● What you are asked to do
Retype, word for word, only the lines from the one with "How do I perform: Click" through the last line of the data below.
====== Exercise data ======
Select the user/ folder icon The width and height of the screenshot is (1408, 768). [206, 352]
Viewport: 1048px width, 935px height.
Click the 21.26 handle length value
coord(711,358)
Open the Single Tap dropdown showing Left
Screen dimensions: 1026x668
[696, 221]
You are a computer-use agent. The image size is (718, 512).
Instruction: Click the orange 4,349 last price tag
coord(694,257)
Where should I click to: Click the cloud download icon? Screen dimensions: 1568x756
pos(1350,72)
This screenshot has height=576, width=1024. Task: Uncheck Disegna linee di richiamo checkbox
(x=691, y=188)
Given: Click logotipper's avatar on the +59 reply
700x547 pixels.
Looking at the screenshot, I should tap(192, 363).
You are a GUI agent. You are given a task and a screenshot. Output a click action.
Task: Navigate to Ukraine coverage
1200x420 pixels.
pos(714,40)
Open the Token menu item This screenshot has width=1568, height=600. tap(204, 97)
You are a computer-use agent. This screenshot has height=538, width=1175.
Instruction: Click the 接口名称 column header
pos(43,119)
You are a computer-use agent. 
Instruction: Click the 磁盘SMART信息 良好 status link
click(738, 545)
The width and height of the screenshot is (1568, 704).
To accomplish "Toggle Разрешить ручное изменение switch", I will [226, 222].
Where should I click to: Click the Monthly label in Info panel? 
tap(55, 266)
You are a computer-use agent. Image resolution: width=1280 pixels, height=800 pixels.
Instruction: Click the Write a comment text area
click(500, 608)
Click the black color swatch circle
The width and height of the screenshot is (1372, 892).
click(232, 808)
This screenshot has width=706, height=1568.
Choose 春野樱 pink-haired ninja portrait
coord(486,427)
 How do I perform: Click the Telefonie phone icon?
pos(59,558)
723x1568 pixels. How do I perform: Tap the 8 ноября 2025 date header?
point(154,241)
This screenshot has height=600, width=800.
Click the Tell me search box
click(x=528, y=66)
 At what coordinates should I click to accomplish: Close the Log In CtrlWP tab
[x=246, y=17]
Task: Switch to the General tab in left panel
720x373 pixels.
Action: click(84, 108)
======
● Answer space
 How do I perform: Click the Telefonie phone icon?
pos(59,558)
723x1568 pixels. How do I perform: Tap the 8 ноября 2025 date header?
point(154,241)
This screenshot has height=600, width=800.
Click the Tell me search box
click(x=528, y=66)
 At what coordinates should I click to accomplish: Close the Log In CtrlWP tab
[x=246, y=17]
Task: Switch to the General tab in left panel
720x373 pixels.
Action: click(84, 108)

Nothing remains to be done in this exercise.